In the stillness of an ancient morning, the oar driven ships of a mighty war-fleet drive across heaving channel seas to scrape against the sands of a foreign shore. Wooden ramps crash down into foaming surf. The clatter of hooves and the ringing of iron fills the air as your invasion force thunders ashore.

Your army looks magnificent: Cavalry and Archers arrayed in stacks of nine. Samurai and Pikeman eager to storm the enemy's walled cities. You can already taste victory… picture the face of your mysterious internet opponent as your sandaled foot crashes down on his hopes of world conquest….

You've waited 180 Turns for this. It better be good.

The last wav. file you ever expected to hear was the long horrifying rattle of a heavy machinegun mowing down your proud legions like wheat. Or was it the roaring engines of those strange flying machines that rain destruction down on your royal fleet from above?

Before you can even believe it's happening, it's over.

If this happened to you, chances are it wasn't your fault (I'm not just saying that to be nice). You probably got scr__ed on your start location.

In a multiplayer game, map balance is perhaps the most crucial factor in determining whether the game is going to be enjoyable, close fought match, or just an unfair stomping.

The Call to Power single player game has several kinds of built in benchmarking to make sure that this kind of thing does not happen. When a random map is generated, the game will break the whole area down into super-cells (each the size of a city radius) and rank them based on the sum total of base Production, Food, and Gold available from all the tiles in the cell. The player usually always gets the best start location on the map. The AI's get the best start location and the 2nd , 3rd, etc…

Once the game is in progress, the AIs are programmed to watch the progress of the player's development civilization and make slight adjustments to the behavior of their own civilizations to prevent the player from getting too far ahead or falling too far behind.

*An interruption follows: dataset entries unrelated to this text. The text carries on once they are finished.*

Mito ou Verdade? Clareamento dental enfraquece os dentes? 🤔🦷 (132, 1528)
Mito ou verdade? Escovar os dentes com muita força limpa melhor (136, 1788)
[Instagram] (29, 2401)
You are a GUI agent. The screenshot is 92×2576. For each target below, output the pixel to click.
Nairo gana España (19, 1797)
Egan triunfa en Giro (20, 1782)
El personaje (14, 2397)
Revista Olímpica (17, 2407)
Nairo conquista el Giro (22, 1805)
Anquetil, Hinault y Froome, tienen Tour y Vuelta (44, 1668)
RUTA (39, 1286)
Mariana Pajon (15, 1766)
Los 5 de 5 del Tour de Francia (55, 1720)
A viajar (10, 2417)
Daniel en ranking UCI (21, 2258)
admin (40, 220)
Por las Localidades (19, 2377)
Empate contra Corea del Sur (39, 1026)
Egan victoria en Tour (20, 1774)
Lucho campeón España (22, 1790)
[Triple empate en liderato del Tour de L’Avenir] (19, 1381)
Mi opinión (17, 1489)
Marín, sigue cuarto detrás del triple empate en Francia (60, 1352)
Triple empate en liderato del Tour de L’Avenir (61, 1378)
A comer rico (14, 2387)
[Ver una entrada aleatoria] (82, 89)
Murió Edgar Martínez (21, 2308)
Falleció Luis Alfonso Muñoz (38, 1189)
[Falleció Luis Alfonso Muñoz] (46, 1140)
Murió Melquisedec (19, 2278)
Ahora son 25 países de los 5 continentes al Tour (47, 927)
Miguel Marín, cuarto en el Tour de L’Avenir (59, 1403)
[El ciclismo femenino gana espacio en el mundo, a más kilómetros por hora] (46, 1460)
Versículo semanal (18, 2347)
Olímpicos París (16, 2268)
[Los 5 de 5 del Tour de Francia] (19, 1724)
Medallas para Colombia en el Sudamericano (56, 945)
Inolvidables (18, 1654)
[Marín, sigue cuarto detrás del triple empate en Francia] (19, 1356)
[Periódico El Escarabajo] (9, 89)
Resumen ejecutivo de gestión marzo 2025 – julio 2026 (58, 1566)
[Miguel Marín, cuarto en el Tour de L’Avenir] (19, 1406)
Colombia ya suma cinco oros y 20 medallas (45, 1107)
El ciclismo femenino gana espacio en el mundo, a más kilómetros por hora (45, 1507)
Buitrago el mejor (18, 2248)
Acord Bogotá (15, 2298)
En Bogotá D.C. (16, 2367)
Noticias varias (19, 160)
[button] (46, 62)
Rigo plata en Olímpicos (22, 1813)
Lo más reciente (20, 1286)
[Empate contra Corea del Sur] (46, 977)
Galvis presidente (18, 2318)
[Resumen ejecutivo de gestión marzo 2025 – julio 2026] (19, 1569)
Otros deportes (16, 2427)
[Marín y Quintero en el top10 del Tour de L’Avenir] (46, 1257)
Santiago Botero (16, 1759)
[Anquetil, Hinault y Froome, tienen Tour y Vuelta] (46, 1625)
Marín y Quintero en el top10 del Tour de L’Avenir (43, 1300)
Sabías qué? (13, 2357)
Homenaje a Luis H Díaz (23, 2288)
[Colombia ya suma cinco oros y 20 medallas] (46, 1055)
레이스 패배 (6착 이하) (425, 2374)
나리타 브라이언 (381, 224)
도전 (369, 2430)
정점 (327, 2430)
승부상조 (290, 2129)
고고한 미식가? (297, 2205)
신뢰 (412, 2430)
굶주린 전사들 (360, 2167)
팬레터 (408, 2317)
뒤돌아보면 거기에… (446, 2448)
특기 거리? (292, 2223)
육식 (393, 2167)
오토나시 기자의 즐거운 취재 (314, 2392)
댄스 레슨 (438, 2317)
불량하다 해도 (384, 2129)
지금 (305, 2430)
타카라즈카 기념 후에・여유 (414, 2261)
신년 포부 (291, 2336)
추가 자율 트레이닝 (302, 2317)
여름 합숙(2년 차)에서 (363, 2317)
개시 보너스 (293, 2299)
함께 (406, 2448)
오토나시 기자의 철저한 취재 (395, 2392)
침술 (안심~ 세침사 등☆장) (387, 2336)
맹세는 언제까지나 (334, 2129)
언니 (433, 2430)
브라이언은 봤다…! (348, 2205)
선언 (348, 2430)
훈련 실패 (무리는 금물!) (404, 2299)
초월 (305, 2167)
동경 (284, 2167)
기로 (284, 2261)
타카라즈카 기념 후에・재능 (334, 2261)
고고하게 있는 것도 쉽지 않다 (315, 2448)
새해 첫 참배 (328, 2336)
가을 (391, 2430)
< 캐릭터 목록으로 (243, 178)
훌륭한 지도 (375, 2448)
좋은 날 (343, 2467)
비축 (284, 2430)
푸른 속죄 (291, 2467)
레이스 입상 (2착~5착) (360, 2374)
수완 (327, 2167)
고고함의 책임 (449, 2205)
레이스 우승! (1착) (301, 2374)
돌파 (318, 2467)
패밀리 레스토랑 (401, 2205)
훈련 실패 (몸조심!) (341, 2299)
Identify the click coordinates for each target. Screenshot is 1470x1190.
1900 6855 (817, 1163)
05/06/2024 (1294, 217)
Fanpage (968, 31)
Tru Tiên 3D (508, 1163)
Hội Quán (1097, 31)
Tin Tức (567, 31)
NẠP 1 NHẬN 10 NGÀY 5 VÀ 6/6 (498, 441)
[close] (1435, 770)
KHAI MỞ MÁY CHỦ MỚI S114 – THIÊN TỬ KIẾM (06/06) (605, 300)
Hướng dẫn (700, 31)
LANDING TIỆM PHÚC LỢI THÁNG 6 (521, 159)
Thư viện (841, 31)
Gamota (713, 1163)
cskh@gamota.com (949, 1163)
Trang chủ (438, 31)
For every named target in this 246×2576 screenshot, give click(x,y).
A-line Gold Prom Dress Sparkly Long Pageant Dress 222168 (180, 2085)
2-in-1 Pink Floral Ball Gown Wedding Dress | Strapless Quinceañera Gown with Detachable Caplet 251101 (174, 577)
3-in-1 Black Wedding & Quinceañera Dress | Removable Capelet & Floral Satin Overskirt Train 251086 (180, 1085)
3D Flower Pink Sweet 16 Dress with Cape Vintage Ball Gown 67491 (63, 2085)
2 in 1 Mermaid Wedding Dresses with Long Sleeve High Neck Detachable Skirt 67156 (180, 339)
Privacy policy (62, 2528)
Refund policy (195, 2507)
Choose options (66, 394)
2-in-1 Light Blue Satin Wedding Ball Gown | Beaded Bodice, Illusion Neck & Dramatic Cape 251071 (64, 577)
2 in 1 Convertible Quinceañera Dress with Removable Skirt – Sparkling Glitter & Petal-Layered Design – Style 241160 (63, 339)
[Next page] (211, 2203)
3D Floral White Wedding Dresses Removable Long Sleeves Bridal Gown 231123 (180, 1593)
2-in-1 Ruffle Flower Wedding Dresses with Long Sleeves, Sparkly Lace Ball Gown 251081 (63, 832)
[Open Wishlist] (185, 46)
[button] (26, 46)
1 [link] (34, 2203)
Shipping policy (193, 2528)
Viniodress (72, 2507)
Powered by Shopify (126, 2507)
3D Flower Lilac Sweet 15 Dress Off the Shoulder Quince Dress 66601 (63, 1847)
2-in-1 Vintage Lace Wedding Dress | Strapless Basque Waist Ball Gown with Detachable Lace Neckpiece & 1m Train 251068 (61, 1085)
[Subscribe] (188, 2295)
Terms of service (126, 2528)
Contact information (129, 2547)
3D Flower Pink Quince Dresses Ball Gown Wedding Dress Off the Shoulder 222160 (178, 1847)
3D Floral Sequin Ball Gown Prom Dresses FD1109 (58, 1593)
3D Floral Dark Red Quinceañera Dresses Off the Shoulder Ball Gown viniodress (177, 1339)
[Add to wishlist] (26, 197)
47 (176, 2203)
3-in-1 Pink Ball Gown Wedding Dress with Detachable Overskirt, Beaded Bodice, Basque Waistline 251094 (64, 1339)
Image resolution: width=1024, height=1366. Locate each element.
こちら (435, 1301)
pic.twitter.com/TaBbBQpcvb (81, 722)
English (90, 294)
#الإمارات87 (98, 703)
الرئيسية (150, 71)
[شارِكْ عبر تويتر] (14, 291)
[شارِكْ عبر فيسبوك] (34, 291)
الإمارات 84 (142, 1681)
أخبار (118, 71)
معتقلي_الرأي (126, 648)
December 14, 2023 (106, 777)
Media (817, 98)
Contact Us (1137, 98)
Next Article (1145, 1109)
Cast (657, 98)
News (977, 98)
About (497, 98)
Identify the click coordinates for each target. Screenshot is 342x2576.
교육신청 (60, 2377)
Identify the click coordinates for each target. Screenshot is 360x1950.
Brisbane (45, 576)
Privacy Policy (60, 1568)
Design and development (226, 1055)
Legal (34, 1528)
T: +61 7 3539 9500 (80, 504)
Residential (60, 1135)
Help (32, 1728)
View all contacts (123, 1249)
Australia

In a multiplayer game, these restrictions don't apply. Random maps, particularly unusual random maps with an abundance of Goods or Water will tend to situate players in disparate start locations. A couple of mistakes in exploration or city placement can result in one side leaving the other in the technological dust by the end of the first Age.

The best way to handle this is to play your multiplayer games on custom maps that are specifically designed to be fair to each player. Fans of C&C and other strategy games long ago learned to address this issue by creating mirror image maps where all sides of the terrain look the same. Personally, I don't prefer the cut-and-paste look, and I don't think it fits well with the alternate-earth simulation aspect of CTP.

You can create a well-balanced multiplayer map by following a few simple rules of thumb. First, create a map that is small or medium in size. If you are looking for a quick game, move the land-masses slider (on the Customize Map panel) towards "Continents" and you will tend to get a land connection between the opposing start locations. Increasing the number of Goods on the map is also a good way to speed up the game because it will tend to drive the players technology towards faster moving units and bigger empires. Moving the Diversity slider towards "Uniform" will tend to encourage monopolies and have the same effect.

Start each player with 1-3 cities and a couple of warriors to scout with. This will allow the player to get right into exploration of the map and eliminate the city-placement mistake issue that can doom a game from the start. Personally, I think its best to start all players on Mountain-river or river-forest tiles. A city on a mountain river region will tend to develop much faster than one in any other terrain. The beginning of a multiplayer game is slow. Help the players get through it as quickly as possible.

If the start locations are not connected by land then they should be on land-masses of roughly equal size and value. The number of Goods within 15 tiles of each start location should be roughly equal. It is important that you consider not only the number but also the type of Goods around each player. Pick one or two monopoly goods for each player and make sure that there are five or six Goods of that type around the start region. Any player that can't form a monopoly within the first 150 Turns will probably lose badly.

If you add AI opponents to the map, place them close to one another to encourage them to interact with one another early on. Set them between, and equidistant from, the players. This will help discourage the situation where one guy is showered by gifts from the Indians for the first 100 Turns while the other is being slaughtered by irate Zulus. Barriers of mountains and swamps are another good way to protect the player's civilizations in their infancy. However, if a quick and dirty fight is what you want, keep it flat and fast.

Once all the basic components are in place you can go over the whole thing adding hills and reshaping coastlines to give it a nice natural look.

A good custom map will lead to a better multiplayer experience by reducing frustration and increasing the intensity of the game.